A malicious program that is installed on your local machine can act as the perfect secret police officer. It can watch your key-presses, survey the Web sites you visit, forbid you from using unapproved software, and obey and report back to its own remote masters without your knowledge. Software that invisibly works against the computer’s user in this way is generally called malware, and is usually the product of criminal attempts to control your computer by exploiting security flaws; it’s the code that spam e-mails and compromised Web sites often try to get you to download.

In Vietnam and Cuba, however, it is not gangs of hackers, but the national governments that are attempting to control the use of computers.

Earlier this month, the Vietnamese opposition group Viet Tan reported that the People’s Committee of Hanoi has required monitoring software installed on computers provided for Internet use in the city. In Cuba, Paco Mendez reported for the anticensorship organization Sesawe that hotels have been installing “Avila Link” on their public machines, a Cuban-made application that locks down Internet-connected PCs and prevents other software from being run.

Vietnamese authorities had previously been suspected of using the old-fashioned way of installing malware: by encouraging users to download misleading software online. Researchers investigating last year’s Google-China break-in discovered that one of the most widely-used pieces of software for Vietnamese computer users, VPSKeys, a utility that allows Vietnamese characters to be entered on a standard keyboard, had been infected with malware. The software had been altered to allow remote groups to spy on the computer owner’s key-presses, as well as hijack the host’s Internet connection to participate in coordinated attacks on external Web sites. The Vietnamese authorities denied any involvement in the malware, but it’s notable that the Web sites targeted were those critical of bauxite mining in Vietnam, a particularly sensitive topic for the Vietnamese government.

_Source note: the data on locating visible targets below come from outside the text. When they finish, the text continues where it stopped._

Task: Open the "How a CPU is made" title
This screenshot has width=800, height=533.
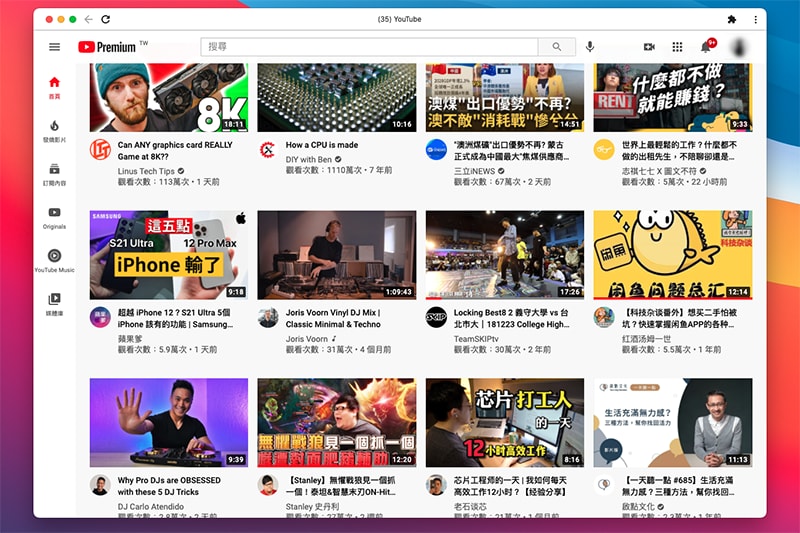Action: 322,145
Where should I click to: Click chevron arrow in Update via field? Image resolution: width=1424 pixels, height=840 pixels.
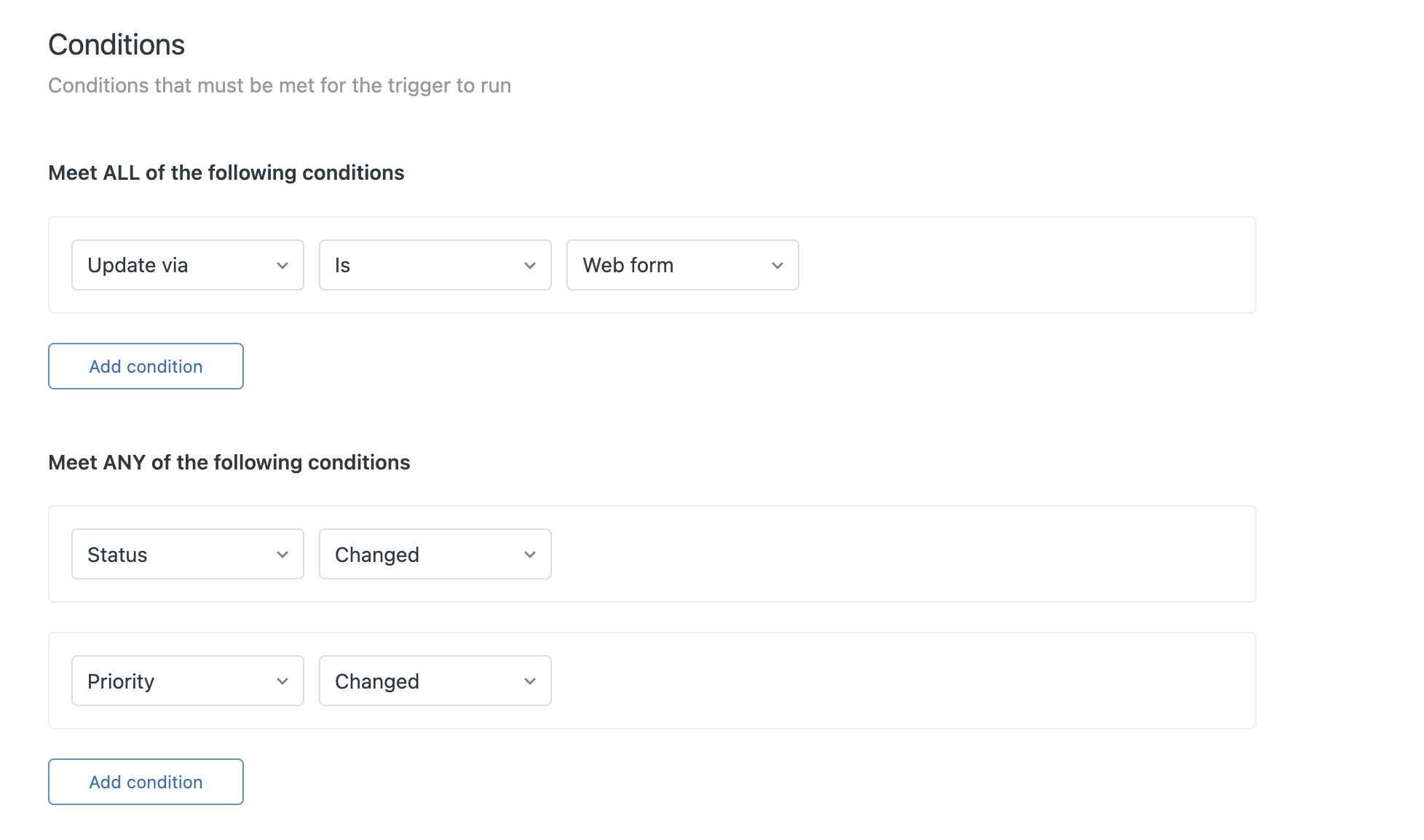(282, 266)
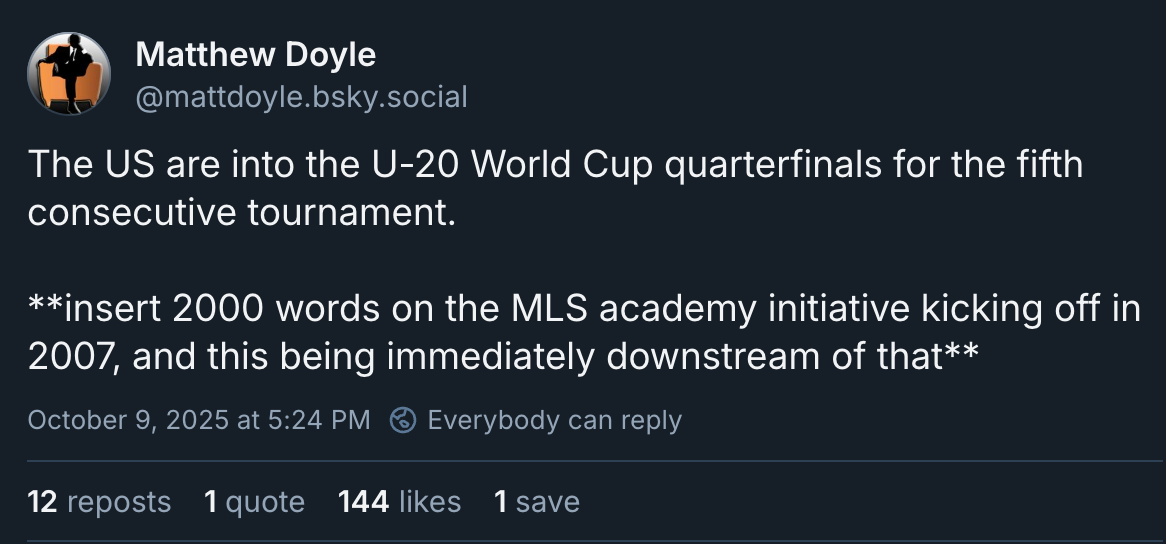This screenshot has width=1166, height=544.
Task: Click the word "save" in stats row
Action: point(549,501)
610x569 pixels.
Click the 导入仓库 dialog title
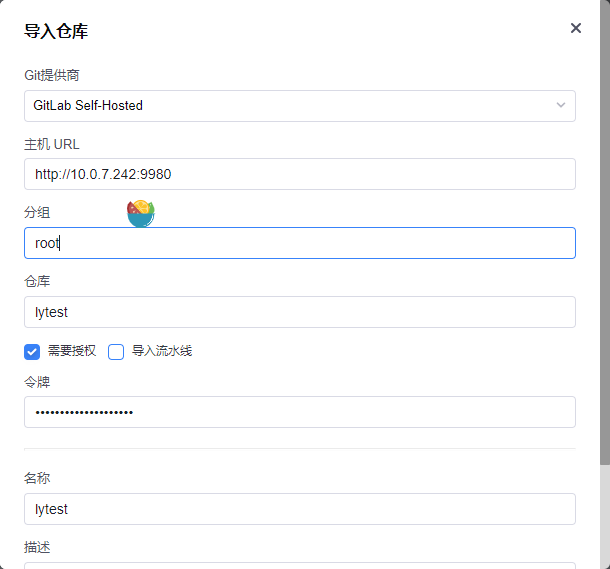point(56,31)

Hanoi’s order is reminiscent of China’s recent attempt to require “Green Dam Youth Escort” filtering software installed on all new PCs sold on the mainland. The Green Dam initiative on home computers was abandoned in China after a backlash from computer manufacturers (who complained that the software was buggy) and Chinese netizens (who berated the government for its clumsy attempts at control). Li Yizhong, the minister for industry and information technology, later stated that public computers, including schools and cybercafés, would still be required to install the program.

Neither Cuba nor Vietnam currently has many private computer-owning users. The vast majority of online activity takes place in the cybercafés and hotels of their cities. By controlling these machines, the authorities in these countries can remain the gatekeepers, overseers and censors of the media–for now, at least.